=== Begin Enclosure ===

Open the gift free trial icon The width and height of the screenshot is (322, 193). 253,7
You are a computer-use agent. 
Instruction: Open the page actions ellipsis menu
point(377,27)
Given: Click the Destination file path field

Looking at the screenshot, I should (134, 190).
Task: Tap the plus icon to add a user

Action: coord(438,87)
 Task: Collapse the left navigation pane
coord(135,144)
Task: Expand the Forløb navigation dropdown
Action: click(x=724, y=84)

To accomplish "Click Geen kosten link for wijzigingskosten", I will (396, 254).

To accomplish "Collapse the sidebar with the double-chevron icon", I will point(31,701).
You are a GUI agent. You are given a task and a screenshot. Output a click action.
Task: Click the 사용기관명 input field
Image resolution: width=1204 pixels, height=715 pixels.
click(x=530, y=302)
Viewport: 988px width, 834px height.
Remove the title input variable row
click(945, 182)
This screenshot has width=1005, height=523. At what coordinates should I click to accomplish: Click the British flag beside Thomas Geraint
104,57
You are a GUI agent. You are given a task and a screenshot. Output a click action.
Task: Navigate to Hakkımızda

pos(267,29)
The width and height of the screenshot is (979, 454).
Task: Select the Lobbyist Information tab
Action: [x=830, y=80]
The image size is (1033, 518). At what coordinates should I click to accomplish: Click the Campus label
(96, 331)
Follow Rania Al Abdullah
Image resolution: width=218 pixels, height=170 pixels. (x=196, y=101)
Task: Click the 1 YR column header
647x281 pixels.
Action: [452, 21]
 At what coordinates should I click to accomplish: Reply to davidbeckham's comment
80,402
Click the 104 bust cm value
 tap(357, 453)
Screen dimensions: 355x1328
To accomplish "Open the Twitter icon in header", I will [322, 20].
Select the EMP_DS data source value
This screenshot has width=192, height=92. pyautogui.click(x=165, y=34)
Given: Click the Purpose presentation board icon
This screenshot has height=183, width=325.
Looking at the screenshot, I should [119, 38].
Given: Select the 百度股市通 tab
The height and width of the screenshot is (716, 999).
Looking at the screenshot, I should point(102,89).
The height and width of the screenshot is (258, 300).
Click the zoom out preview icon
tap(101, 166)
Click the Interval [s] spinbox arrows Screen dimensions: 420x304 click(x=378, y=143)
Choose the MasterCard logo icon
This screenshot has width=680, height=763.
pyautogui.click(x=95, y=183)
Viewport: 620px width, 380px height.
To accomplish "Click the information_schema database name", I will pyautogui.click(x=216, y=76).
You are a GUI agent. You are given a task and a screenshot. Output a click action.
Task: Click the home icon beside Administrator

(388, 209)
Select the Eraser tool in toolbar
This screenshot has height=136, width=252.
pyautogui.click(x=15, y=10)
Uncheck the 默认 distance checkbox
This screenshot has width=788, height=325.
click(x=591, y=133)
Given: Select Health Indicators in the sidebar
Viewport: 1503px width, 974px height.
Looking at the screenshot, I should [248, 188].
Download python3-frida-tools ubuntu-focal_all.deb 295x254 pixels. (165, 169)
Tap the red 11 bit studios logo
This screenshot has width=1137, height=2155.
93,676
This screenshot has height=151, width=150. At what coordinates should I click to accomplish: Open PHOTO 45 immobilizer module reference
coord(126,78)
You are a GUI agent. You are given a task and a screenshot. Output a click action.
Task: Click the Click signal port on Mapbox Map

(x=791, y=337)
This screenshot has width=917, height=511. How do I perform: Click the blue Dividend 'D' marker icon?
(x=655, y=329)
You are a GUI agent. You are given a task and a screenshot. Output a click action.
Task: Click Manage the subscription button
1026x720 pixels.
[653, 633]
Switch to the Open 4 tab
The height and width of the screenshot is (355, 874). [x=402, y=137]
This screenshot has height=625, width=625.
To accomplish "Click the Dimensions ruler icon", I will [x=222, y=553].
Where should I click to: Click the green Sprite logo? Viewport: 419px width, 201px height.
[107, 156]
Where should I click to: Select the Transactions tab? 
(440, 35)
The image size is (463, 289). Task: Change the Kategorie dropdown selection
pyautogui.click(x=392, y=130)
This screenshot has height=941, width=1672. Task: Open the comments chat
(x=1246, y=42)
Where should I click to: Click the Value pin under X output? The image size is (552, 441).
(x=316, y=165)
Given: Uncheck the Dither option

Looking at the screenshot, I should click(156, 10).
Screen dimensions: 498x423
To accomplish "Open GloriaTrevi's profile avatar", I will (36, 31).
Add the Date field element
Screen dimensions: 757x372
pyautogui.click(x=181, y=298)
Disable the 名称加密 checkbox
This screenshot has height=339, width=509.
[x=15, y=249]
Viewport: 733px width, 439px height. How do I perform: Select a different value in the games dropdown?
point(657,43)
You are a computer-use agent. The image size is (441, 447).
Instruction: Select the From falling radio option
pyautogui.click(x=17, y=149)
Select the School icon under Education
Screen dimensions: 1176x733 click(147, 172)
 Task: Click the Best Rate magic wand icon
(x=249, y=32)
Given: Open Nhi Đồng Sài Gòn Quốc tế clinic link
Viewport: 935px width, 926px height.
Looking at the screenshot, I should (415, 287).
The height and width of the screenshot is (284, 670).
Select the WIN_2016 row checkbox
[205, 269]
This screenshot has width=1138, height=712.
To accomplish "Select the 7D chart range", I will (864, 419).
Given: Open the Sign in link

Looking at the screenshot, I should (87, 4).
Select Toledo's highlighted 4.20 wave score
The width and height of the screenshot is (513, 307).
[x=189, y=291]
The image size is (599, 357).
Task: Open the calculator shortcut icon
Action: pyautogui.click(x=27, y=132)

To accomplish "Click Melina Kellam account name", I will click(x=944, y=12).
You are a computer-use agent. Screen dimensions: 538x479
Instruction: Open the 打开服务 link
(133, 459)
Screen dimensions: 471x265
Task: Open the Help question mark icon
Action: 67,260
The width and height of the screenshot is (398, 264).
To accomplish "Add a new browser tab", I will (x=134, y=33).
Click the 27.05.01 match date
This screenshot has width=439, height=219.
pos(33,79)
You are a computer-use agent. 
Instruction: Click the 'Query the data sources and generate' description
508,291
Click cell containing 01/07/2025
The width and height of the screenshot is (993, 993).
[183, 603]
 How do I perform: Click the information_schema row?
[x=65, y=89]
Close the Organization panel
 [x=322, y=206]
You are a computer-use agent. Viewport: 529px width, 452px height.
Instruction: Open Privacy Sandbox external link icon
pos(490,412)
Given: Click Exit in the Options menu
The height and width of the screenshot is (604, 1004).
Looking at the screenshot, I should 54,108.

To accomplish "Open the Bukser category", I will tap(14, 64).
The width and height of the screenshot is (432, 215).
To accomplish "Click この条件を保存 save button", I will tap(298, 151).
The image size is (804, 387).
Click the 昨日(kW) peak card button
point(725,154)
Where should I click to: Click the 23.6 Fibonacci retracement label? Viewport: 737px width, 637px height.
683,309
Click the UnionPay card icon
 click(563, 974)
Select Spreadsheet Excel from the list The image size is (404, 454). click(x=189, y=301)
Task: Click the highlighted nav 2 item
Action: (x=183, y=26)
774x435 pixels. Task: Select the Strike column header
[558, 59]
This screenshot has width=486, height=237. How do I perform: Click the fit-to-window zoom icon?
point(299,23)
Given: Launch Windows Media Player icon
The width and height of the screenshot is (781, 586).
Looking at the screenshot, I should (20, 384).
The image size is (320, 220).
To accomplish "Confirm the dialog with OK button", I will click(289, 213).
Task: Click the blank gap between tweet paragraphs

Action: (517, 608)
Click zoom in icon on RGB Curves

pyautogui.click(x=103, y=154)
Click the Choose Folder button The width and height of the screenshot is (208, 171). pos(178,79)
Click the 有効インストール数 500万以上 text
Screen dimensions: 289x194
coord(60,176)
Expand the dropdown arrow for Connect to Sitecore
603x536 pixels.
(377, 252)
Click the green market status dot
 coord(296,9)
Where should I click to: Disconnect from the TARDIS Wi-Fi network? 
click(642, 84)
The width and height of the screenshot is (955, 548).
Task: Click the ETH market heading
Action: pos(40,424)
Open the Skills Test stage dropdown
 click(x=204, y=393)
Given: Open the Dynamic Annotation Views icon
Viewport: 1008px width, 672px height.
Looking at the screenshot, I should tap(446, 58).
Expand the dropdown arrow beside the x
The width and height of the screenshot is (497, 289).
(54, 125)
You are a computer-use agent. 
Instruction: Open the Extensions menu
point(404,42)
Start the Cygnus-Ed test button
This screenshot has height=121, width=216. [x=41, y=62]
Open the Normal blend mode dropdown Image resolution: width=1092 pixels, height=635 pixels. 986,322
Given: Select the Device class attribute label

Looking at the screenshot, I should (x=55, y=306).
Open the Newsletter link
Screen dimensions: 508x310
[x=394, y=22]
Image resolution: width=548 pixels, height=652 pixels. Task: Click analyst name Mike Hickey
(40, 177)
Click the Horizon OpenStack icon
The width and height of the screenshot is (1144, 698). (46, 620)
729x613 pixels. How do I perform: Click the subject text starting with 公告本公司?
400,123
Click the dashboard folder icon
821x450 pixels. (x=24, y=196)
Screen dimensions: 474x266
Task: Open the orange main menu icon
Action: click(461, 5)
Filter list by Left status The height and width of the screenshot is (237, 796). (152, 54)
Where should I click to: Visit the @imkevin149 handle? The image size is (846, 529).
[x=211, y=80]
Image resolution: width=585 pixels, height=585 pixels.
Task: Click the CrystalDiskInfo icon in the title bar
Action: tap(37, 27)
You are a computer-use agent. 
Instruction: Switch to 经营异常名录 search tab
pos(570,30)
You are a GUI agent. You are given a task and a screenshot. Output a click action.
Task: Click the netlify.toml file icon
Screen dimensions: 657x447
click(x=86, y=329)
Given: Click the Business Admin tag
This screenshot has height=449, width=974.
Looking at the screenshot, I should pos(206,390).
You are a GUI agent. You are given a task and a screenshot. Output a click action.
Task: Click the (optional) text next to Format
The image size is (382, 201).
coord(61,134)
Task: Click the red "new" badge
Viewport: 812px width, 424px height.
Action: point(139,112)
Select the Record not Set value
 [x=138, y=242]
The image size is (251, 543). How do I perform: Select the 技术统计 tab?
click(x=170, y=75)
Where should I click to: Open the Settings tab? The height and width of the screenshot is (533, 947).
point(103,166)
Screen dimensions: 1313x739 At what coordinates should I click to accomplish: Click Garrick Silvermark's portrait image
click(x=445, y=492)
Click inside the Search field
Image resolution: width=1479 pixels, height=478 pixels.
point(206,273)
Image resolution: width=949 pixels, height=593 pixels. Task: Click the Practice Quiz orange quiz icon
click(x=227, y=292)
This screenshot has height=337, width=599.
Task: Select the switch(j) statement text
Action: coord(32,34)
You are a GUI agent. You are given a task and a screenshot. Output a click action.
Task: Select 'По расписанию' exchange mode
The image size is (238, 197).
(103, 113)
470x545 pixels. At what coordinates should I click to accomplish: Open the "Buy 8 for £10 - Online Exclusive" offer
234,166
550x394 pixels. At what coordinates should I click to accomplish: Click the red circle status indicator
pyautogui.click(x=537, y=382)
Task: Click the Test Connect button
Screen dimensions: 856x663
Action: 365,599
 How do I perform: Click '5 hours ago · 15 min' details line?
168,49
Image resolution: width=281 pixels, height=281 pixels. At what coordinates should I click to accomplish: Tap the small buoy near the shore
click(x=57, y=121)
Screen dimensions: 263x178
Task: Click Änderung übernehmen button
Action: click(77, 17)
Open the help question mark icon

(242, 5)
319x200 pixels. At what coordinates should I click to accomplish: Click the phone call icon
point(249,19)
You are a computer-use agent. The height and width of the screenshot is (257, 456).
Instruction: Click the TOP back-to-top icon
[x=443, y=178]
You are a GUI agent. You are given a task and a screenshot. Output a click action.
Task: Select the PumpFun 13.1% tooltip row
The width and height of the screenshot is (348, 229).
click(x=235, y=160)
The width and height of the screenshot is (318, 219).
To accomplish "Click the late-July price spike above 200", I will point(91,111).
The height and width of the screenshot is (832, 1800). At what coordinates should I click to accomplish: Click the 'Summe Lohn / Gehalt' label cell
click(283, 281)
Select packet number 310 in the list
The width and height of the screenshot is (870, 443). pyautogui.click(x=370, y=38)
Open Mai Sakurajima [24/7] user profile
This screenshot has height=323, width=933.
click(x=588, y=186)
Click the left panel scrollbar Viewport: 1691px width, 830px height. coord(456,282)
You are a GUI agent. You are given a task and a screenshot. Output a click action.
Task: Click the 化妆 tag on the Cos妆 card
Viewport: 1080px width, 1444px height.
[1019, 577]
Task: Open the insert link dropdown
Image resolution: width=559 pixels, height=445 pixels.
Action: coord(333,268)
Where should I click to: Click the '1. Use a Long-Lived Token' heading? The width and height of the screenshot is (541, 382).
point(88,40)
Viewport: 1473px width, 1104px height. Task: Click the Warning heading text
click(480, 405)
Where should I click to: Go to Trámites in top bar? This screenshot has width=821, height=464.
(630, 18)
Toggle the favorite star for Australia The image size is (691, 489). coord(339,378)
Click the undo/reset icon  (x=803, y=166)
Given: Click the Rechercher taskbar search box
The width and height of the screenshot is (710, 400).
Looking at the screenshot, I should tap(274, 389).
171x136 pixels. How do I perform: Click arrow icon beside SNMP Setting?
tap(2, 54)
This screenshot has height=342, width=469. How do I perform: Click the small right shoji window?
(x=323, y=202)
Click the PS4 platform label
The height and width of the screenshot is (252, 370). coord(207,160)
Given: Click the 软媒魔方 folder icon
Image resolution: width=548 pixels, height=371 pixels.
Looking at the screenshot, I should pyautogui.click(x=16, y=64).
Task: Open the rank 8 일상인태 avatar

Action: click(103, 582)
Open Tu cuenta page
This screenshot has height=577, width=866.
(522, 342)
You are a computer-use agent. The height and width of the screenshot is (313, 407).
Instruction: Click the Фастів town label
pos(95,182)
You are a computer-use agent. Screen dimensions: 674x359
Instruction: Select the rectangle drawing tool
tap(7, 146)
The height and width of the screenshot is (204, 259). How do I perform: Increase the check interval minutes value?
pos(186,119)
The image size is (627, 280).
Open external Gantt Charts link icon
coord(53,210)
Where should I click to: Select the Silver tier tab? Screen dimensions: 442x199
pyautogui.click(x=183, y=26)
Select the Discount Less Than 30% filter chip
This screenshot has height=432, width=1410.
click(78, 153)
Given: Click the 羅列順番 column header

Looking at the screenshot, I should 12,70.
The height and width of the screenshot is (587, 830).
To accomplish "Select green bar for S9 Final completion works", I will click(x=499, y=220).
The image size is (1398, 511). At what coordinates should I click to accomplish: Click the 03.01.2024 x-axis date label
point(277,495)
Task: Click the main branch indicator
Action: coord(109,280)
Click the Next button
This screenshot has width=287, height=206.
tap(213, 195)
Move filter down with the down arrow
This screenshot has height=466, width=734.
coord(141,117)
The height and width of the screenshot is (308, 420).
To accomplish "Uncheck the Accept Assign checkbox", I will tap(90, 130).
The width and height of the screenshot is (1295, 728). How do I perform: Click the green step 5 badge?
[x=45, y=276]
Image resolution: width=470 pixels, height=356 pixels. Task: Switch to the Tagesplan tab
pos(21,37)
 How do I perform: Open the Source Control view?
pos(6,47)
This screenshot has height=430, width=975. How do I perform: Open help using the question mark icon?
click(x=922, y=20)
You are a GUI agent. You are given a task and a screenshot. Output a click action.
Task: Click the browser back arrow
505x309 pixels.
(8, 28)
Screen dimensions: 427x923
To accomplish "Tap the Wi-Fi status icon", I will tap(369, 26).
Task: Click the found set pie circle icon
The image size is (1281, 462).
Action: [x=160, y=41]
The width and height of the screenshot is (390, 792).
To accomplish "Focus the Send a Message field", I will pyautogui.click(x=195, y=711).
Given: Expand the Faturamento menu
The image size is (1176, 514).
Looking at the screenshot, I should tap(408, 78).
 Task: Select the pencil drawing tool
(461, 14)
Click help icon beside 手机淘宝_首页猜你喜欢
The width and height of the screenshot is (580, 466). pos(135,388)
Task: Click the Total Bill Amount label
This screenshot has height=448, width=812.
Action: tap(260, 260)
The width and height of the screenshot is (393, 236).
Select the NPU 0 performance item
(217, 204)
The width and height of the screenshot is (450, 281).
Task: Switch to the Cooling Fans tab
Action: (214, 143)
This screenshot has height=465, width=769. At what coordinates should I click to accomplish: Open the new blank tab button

=== End Enclosure ===

» **What to work on**
Every line that holds the word "mode" should be copied from the records above.

» **Task answer**
Open the Normal blend mode dropdown Image resolution: width=1092 pixels, height=635 pixels. 986,322
Task: Select 'По расписанию' exchange mode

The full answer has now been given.